As Mike Milinkovich recently mentioned, voting is now open for the Eclipse Foundation’s Board of Directors election until 3:00pm Eastern on March 16, 2012. I highly recommend you take a list of the candidates, read their position statements and cast your vote.
I’m running this year for one of the committer representative spots and plan to continue to do my best to represent committers if given the opportunity again. I’ve had the honor to be on the board for the last few years and have helped push through changes that I thought were important for the committer community.

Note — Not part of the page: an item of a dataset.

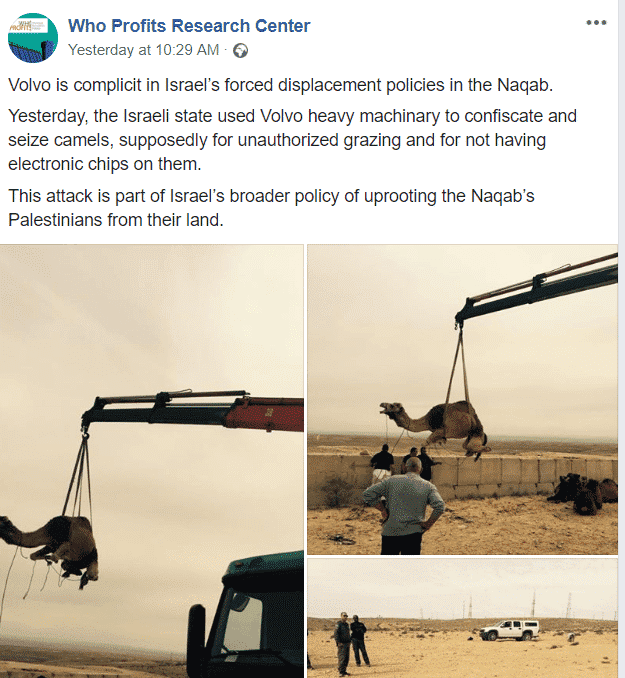
Task: Click the paragraph about confiscating camels
Action: click(292, 140)
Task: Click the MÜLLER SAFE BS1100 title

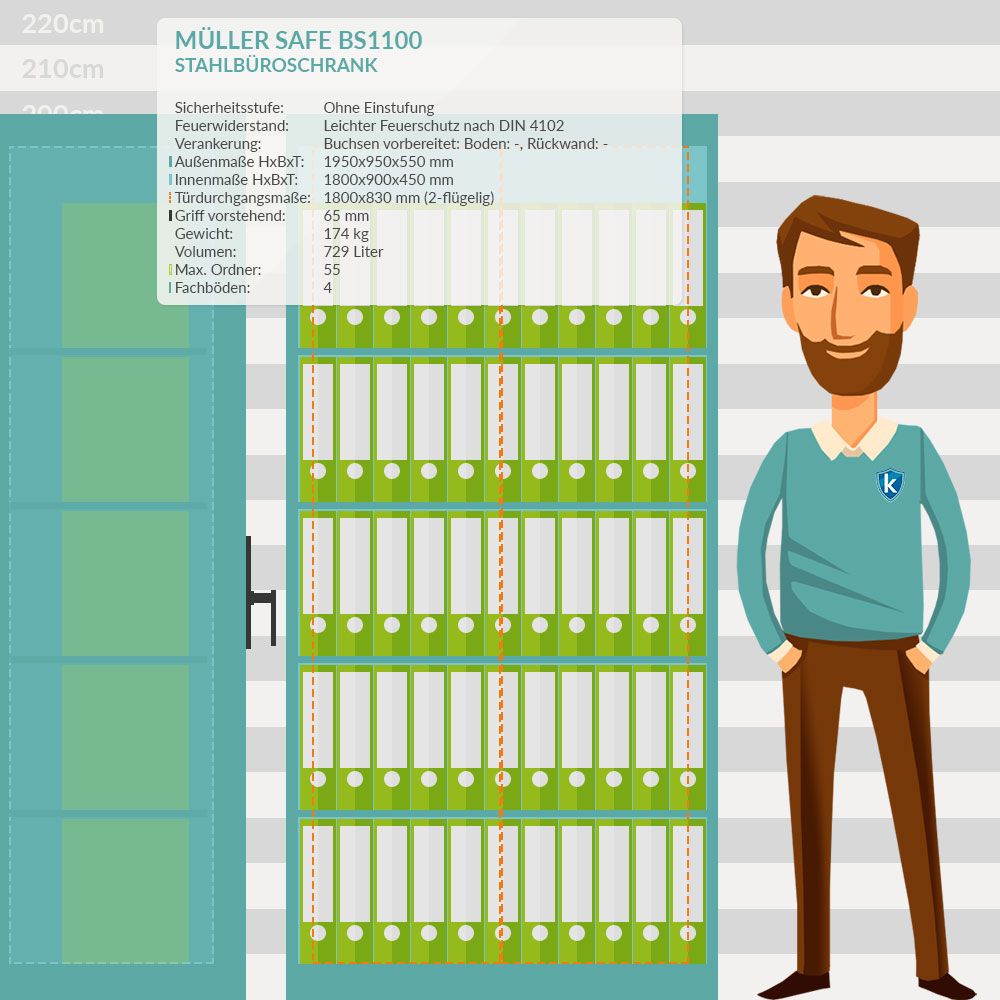Action: click(298, 40)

For example, I would like to see our migration to Git through, we are getting close and I would like to see this happen by the end of 2012…
In terms of the future, there are three main things that are important to me:
There are many businesses that adopt Eclipse tools and runtimes, it’s important that we find a way to support these existing adopters while moving the eclipse.org mission forward. There are companies with mature products built on Eclipse with long support cycles that need to be accommodated. For example, Airbus has a crazy ~30 year support cycle on the planes that they build using Eclipse software. One way to do this is supporting the Long Term Support industry working group and ensuring we have the infrastructure (e.g., common build) in place to support these scenarios.
It’s great that the eclipse.org community prides itself on clean Intellectual Property, I’m proud of what we do and it’s crucial for certain types of commercial adopters. However, the downside to the Eclipse IP process is that it can be a barrier to contribution due to the process and record keeping. Given that the software world has changed in recent years with the advent of Git (distributed version control), GitHub and notion of social coding, we should take a serious look at improving our IP process to work in this new world. Can we find a ways to simplify the contribution process using Git or Gerrit? Can we find a way to host an eclipse.org project outside the eclipse.org infrastructure, say on GitHub? I know, heresy, right :)?
Finally, I would like to continue pushing on eclipse.org’s foray into web tooling via projects like Orion. It’s great to see Mozilla Firefox already adopting Orion in its developer tools, but we can do more in this space.
In the end, I encourage everyone to vote and make your voice heard.